The future of hydorfluorocarbon gases — or lack thereof — may soon be revealed as the 197 Parties to the Montreal Protocol appear on the brink of unveiling a plan designed to phase down their use worldwide.


In November 2015, the Parties agreed to begin work on an amendment designed to reduce the global production and consumption of HFC refrigerants. This agreement, commonly referred to as the Dubai Pathway, took another step forward last month in Geneva as the Parties agreed to schedule additional intersessional work before the group’s next meeting in July. The Parties are hopeful to have the framework for an HFC phasedown agreement in place by the end of the year.

Supporters believe an ambitious HFC phasedown could cost-effectively avoid more than 100 billion tons of carbon-dioxide-equivalent HFC emissions by 2050.

Many American government officials have praised the Dubai Pathway’s potential, including Gina McCarthy, administrator, U.S. Environmental Protection Agency (EPA), who said a 2016 Montreal Protocol HFC phasedown amendment will achieve substantial greenhouse gas reductions and could avoid up to 0.5°C of warming by 2100.

“It’s a significant accomplishment for climate action and sends a strong signal that the international community can come together to confront some of the world’s greatest environmental challenges and continue progress toward cutting global greenhouse gas emissions.”


Unwilling to wait for a global consensus, California’s Air Resources Board (CARB) is demanding action now and proposed its own statewide high-GWP (global warming potential) HFC refrigerant prohibition strategy.

The $20 million proposal seeks emission reductions through a ban on the sale of all virgin HFC refrigerants with a GWP above 2,500 beginning in 2020, exempting reclaimed or recycled refrigerants. The policy would also ban new stationary refrigeration equipment using HFCs with a GWP of 150 or more, beginning in 2020 for nonresidential and in 2021 for residential refrigerator-freezers.

CARB is now accepting public comments on the initiative and is expected to hold a vote later this year.


Of course, any form of a global HFC agreement will carry a hefty price tag, which may be its greatest barrier.

The Multilateral Fund to the Montreal Protocol (MLF) is the funding mechanism that provides developing (Article 5) countries with the funds necessary to incrementally phase out the last class of ozone-depleting fluorinated gases. Under the MLF, countries can receive up to a 25 percent premium in funding if they transition to environmentally friendly alternatives rather than HFCs.

Per, the total budget for the 2015-2017 triennium is $507.5 million; $64 million of that budget will be provided from anticipated contributions due to the Multilateral Fund and other sources for the 2012-2014 triennium and $6 million will be provided from accrued interest.

According to a November 2015 Technology and Economic Assessment Panel (TEAP), a global HFC phasedown could carry a price tag of more than $2.5 billion.
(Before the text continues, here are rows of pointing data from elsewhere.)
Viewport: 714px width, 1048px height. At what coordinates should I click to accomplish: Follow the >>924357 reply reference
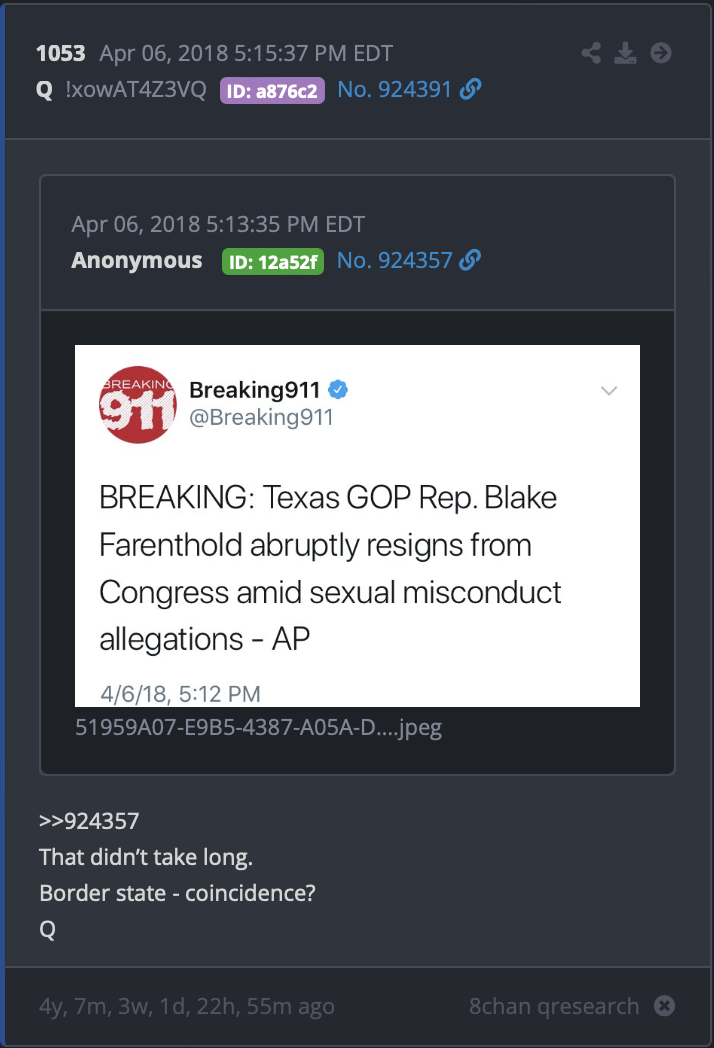[89, 822]
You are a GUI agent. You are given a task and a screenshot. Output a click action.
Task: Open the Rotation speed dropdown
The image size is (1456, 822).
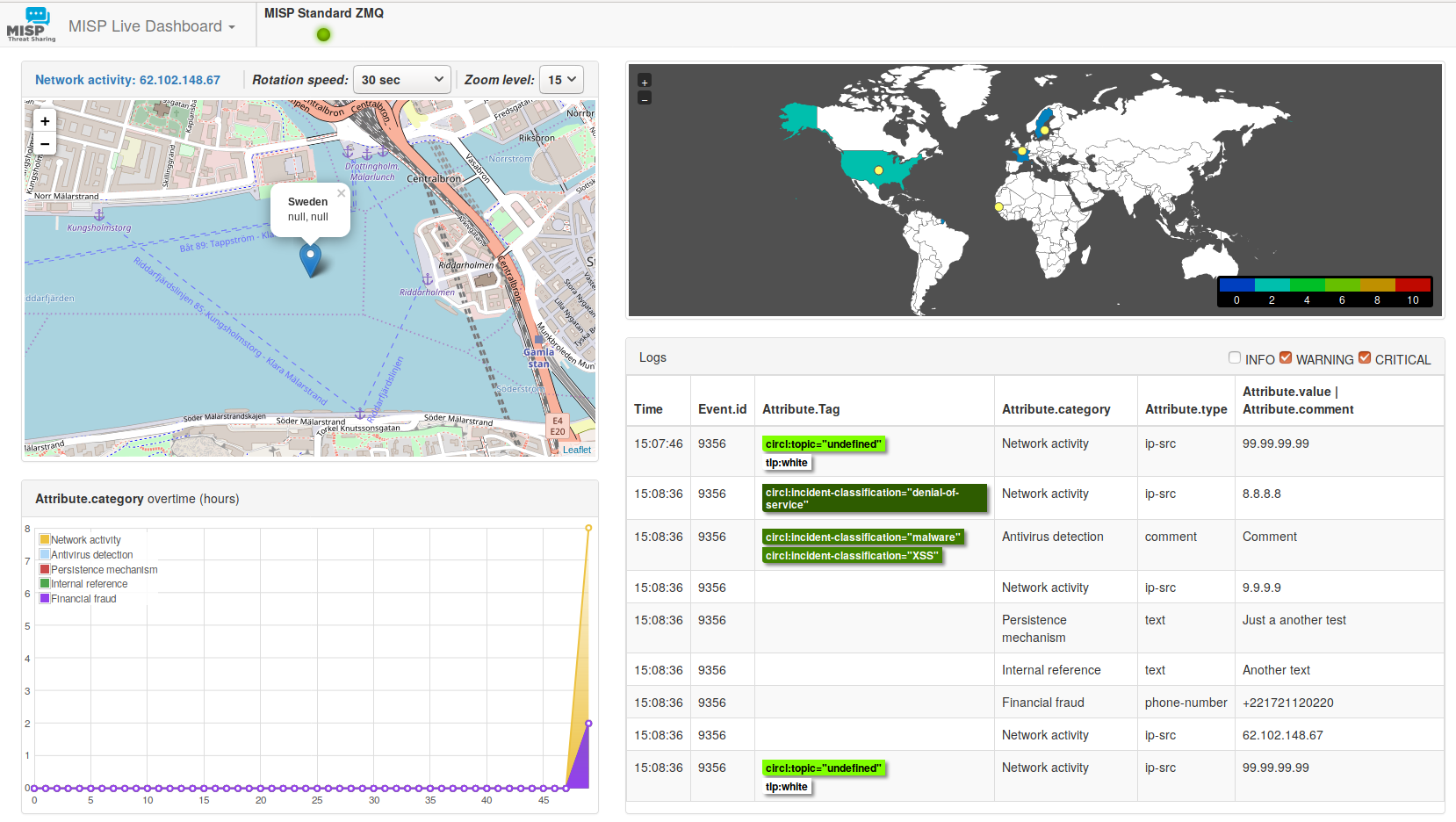402,80
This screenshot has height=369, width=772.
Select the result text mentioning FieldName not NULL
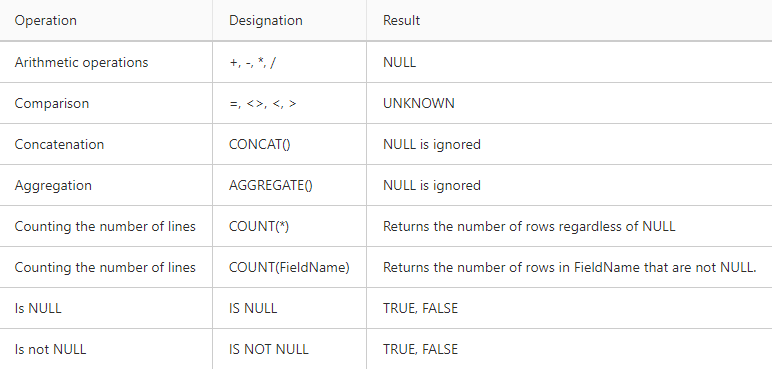point(570,267)
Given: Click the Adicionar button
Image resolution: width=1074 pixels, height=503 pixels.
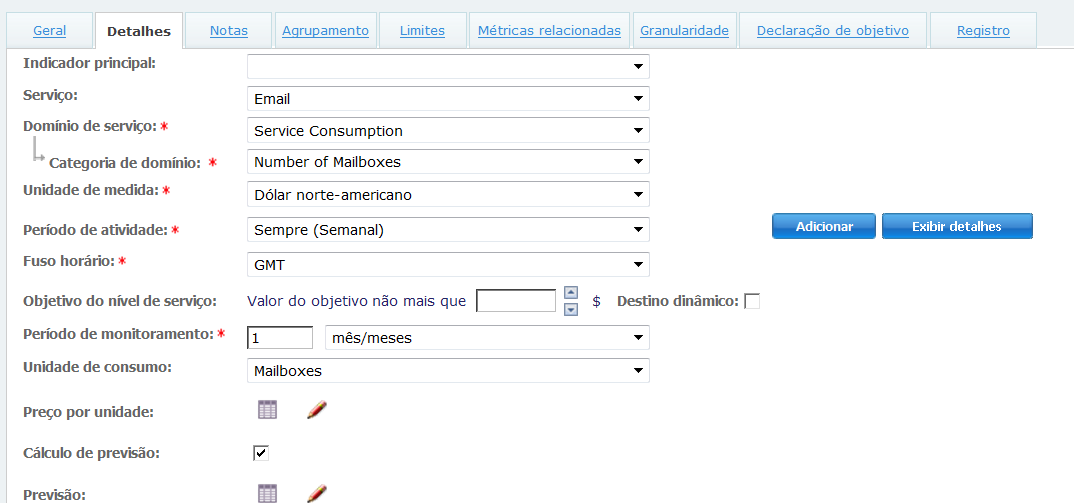Looking at the screenshot, I should pyautogui.click(x=824, y=227).
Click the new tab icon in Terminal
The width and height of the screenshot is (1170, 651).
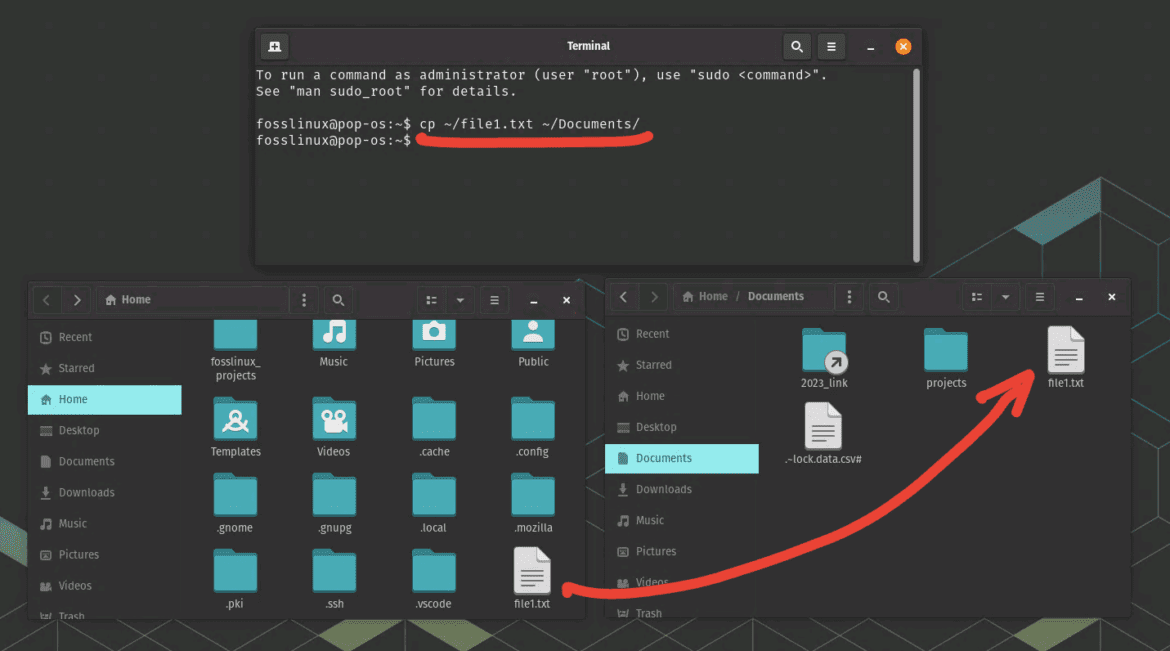pyautogui.click(x=274, y=46)
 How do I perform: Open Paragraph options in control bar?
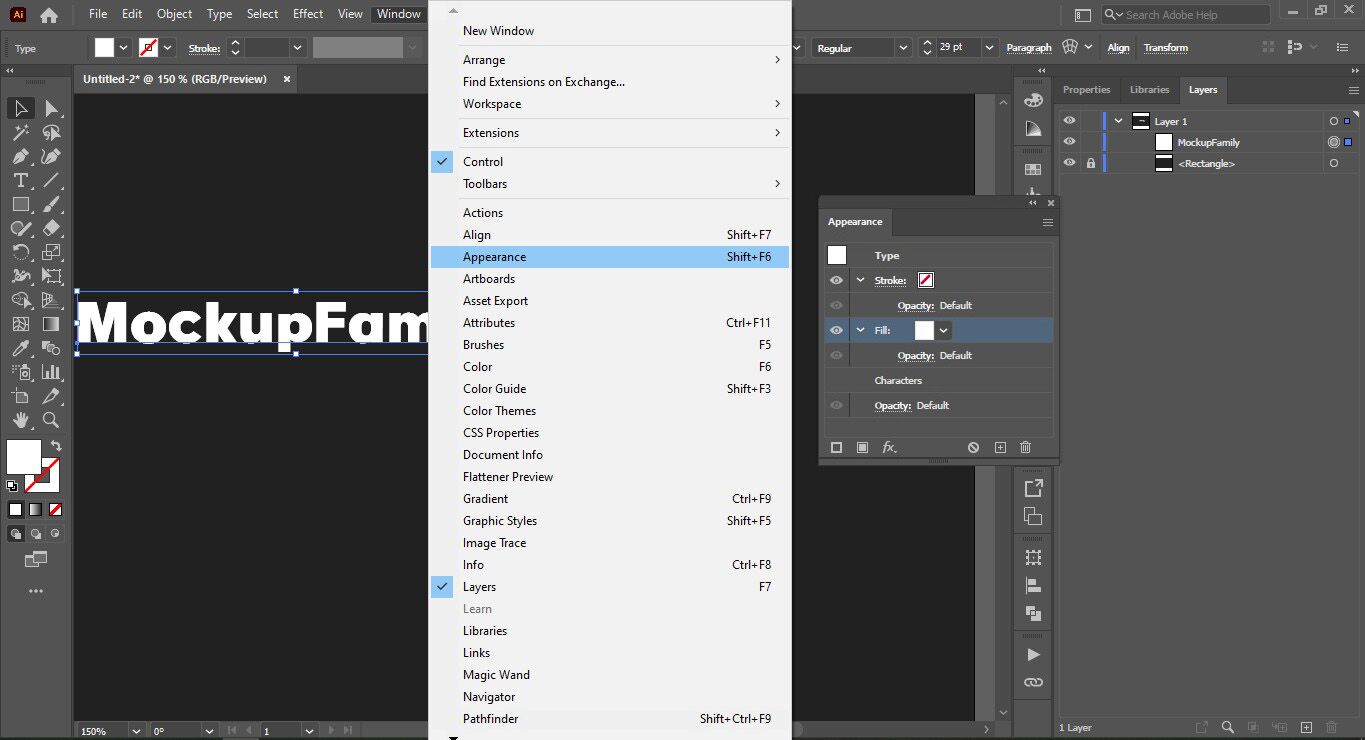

Without a doubt, participating Article 5 countries would be subject to extraordinary provisions and subsidies for such a large endeavor to work.


The U.S. and Europe seem positioned to embark on a future without HFCs, and many manufacturers, including Lennox Intl. Inc., Danfoss, Emerson, and others, have expressed their opinions on the matter.

However, commitments from developing countries continue to lag behind. And standoffish countries like China, Russia, and India have yet to dedicate themselves to such a plan’s stringent requirements. And, if and when they break the rules, what consequences will occur. Who will enforce them?

Additionally, from an industry standpoint, HFCs are just one part of the equation. The energy efficiency of the equipment is important, too. If equipment that uses natural refrigerants or hydrofluoroolefins (HFOs) ends up operating more inefficiently than equipment that uses HFCs, conforming businesses and the industry as a whole will have endured a great deal of pain and expense for little to no return.

And, many believe there’s no proof that humans are influencing the atmosphere. From that standpoint, legislators and efficiency aficionados may accomplish more with this $2.5 billion if they simply piled it in a pit, burned it, and watched it all go up in smoke.

So, is an HFC phasedown policy possible? Yes, though it won’t come easy or cheap. And, in a world where so many have so little, its importance is certainly up for debate.

Finally, one additional speed bump remains: Republicans typically oppose funding climate change initiatives. What happens if a conservative is elected president this fall? Would the U.S. instantly yank its support from such a pact? Is all this work being done for naught?